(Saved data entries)

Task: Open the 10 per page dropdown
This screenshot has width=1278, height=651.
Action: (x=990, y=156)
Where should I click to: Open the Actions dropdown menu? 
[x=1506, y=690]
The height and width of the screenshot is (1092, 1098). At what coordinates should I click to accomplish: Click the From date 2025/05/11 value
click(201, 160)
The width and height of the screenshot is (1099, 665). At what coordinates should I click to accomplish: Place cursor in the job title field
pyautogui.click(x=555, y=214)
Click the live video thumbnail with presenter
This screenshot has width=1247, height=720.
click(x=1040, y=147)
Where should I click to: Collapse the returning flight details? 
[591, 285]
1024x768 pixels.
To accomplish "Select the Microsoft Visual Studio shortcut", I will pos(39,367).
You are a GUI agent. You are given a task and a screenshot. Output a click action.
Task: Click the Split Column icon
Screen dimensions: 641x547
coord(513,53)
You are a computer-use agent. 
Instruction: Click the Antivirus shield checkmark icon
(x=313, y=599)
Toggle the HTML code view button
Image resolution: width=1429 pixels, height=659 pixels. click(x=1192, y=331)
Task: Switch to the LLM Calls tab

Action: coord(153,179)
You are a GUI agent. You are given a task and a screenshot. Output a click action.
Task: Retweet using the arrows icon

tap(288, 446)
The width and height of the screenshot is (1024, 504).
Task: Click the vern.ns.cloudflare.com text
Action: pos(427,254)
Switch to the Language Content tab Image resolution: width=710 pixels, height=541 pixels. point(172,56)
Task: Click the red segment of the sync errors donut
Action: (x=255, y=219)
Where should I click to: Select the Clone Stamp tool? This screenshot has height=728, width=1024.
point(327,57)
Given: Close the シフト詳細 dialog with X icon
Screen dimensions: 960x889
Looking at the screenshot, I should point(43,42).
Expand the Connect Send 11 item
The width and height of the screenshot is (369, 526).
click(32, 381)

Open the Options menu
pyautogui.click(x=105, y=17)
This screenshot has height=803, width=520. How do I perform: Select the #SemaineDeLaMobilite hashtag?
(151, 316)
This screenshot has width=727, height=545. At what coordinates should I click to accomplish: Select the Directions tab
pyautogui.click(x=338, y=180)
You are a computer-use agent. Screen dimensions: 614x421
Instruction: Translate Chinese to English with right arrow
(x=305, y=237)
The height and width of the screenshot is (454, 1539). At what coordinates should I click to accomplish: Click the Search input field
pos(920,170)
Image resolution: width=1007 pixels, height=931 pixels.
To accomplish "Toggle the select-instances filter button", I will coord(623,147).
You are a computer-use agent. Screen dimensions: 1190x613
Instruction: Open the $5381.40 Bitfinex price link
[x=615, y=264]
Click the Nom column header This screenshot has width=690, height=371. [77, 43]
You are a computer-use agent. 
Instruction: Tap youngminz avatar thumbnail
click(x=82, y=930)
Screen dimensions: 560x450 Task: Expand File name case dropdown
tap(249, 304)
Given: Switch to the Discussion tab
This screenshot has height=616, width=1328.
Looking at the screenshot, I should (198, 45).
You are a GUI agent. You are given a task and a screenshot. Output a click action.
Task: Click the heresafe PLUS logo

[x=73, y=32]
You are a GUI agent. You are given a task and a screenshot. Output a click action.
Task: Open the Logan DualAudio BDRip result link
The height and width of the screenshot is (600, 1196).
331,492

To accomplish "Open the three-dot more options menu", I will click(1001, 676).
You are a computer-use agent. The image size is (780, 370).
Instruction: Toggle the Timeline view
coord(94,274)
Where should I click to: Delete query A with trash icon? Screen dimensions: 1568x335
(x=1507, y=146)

▶ _Work instruction_: All lines of the records containing "will" should be shown.

▶ _Written response_:
To accomplish "Select the Microsoft Visual Studio shortcut", I will pos(39,367).
To accomplish "Toggle the select-instances filter button", I will coord(623,147).
To accomplish "Open the three-dot more options menu", I will click(1001, 676).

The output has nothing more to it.